Утром Лев вышел во двор, около сарая увидел Петра Игнатьевича – тот колол дрова.

– Это вы и есть богоданный сынок? – окликнул он Льва и захохотал.

Лев тоже рассмеялся.

– Ну, как поживает мадам? – вытирая вспотевшее лицо, спросил Петр Игнатьевич.

– Спит!

– О, поспать она охотница… Разрешите прикурить.

Лев предупредительно зажег спичку.

– Вас она еще не соблазняла? – Петр Игнатьевич подмигнул Льву.

– Нет еще.

– Ну, у нее время есть!

Они снова рассмеялись.

Во двор вошел Виктор. Он удивленно посмотрел на незнакомого лобастого парня.
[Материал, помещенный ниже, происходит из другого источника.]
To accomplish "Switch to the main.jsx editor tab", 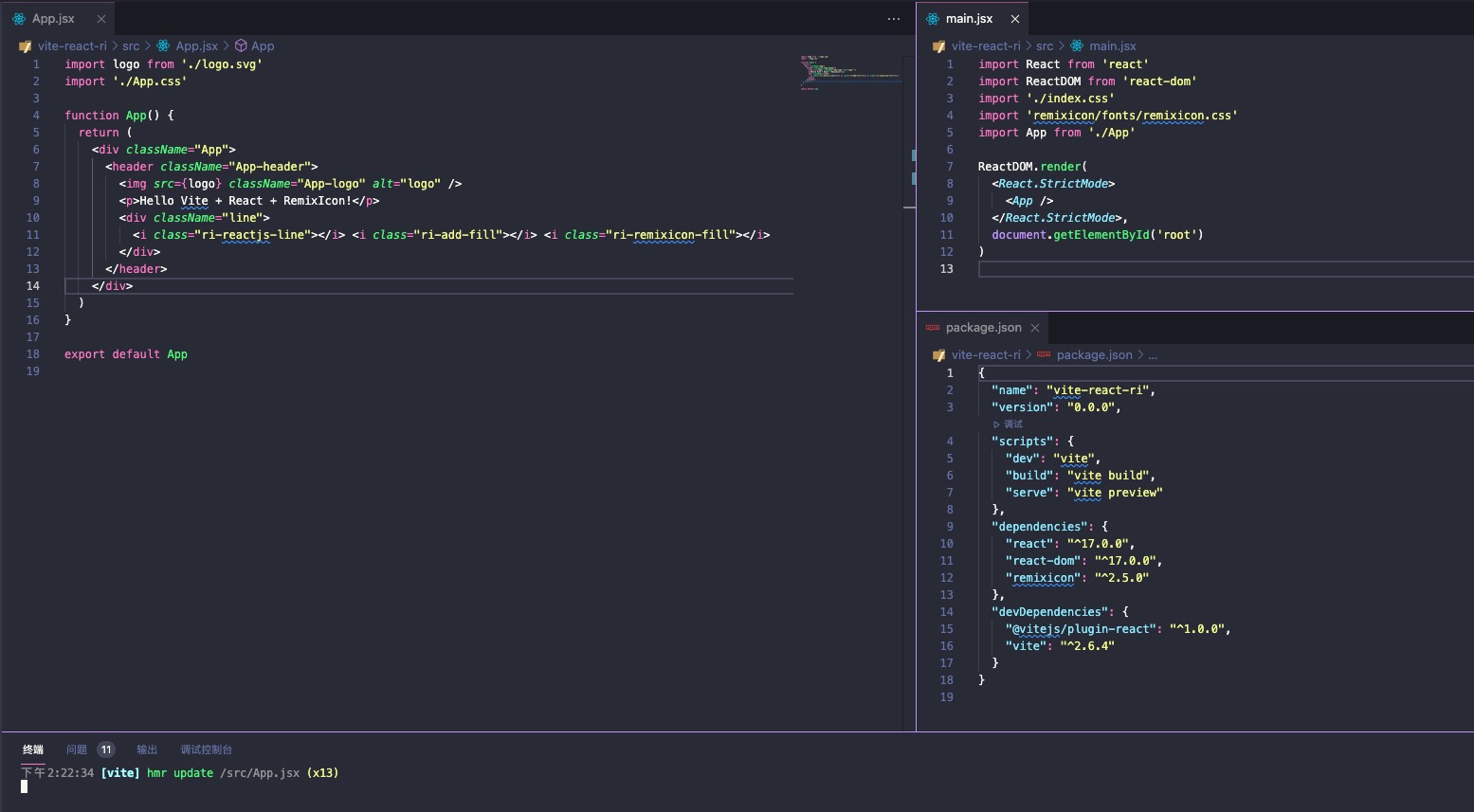I will point(969,18).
Ветер играл редкими светлыми волосами Льва.

– Это мой племянник, Виктор Ховань, знакомьтесь, – сказал Петр Игнатьевич. – А это Лев Кагардэ, так ведь? Тот самый, «богоданный»!

Виктор улыбнулся и подал Льву длинные белые пальцы. Лев по-мужски сильно пожал протянутую ему руку.
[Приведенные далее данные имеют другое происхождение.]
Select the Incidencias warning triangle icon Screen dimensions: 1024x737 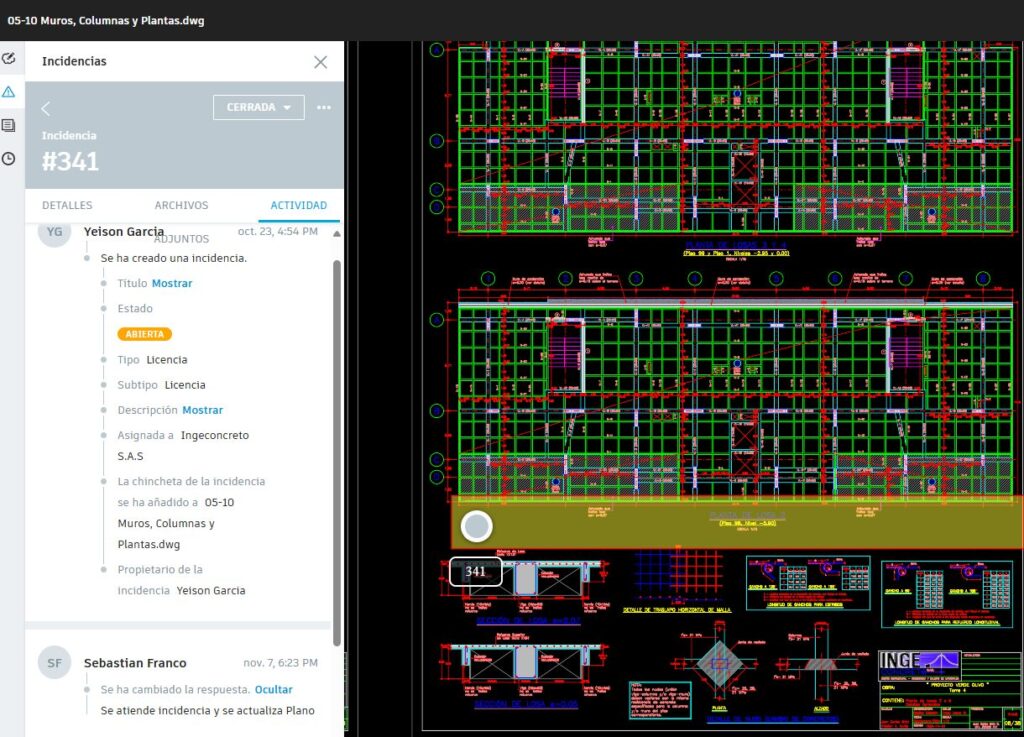[9, 92]
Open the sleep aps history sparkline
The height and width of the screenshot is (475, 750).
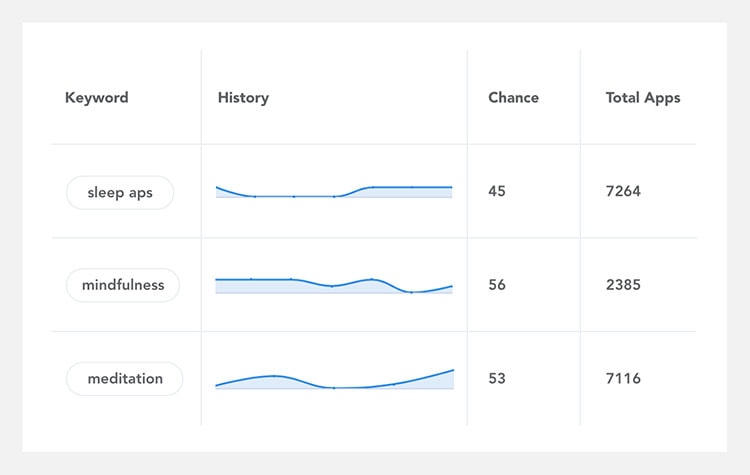(334, 192)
– Вот тебе, Витя, новый приятель. Простите, вам лет двадцать пять?

– Нет, около двадцати, – ответил Лев.

– А-а, значит, вы почти на три года старше Виктора.

– Вы когда приехали? – не зная, о чем говорить, спросил Виктор Льва.

– Вчера.

– Заходите к нам. Ладно?

– Спасибо. Зайду!

Виктор сказал дяде, что завтрак готов, и они ушли.

Лев осмотрел двор, заглянул в сад. В просвете между деревьями он увидел реку. Вода в ней отсюда казалась застывшей. За рекой лежал луг со сверкающими на солнце большими лужами. Дальше синел лес.

Лев прошел в сад и сразу же заблудился в хаосе яблонь, груш, дикой вишни. Он прошел мимо серых потрескавшихся и упавших статуй, перешел мостик через бурлящий ручеек и вдруг услышал стук. Оглянулся, увидел полуразвалившуюся беседку и вошел в нее. За верстаком кто-то работал. Когда дверь хлопнула, работавший обернулся, и Лев увидел рыжего угрюмого парня.

– Здравствуйте, – сказал Лев, осматривая комнату, наваленную обломками железа и велосипедными частями.

– Здравствуй, – грубо ответил Андрей Компанеец. – Какого тебе черта здесь надо?

– Я заблудился. Я живу у Кузнецовой. Вчера приехал.

– А-а! – Андрей усмехнулся. – Дитё?

– Оно самое.

– А курево у тебя есть? Или дети не курят?

– Есть. Что вы тут строгаете?

– Зажигалки делаю, велосипеды чиню. Работаю целый день, а зарабатываю пустяки! – Андрей выругался.

– Плохо!

– Сейчас сколько угодно зарабатывай – все равно труба. Вчера коробка спичек стоила сто пятьдесят тысяч рублей, а сегодня уже сто семьдесят стоит. Разор!

– Дорого нынче все! – сказал Лев.

– Не знаешь, сколько и брать за работу. За масло мужики по два миллиона за фунт просят. Обдираловка.

– Их самих обдирают, – возразил Лев. – За пуд муки ста коробок спичек не купишь.

– Ну, знаешь, – вспыхнул Андрей, – было время, когда мы твоим мужикам за пуд муки рояль отдавали. Знаем их.

Лев замолчал. Андрей снова принялся за работу, бормоча себе под нос проклятия по адресу какого-то Спиридоныча, жулика и сукина сына, взявшего зажигалки и не отдающего деньги.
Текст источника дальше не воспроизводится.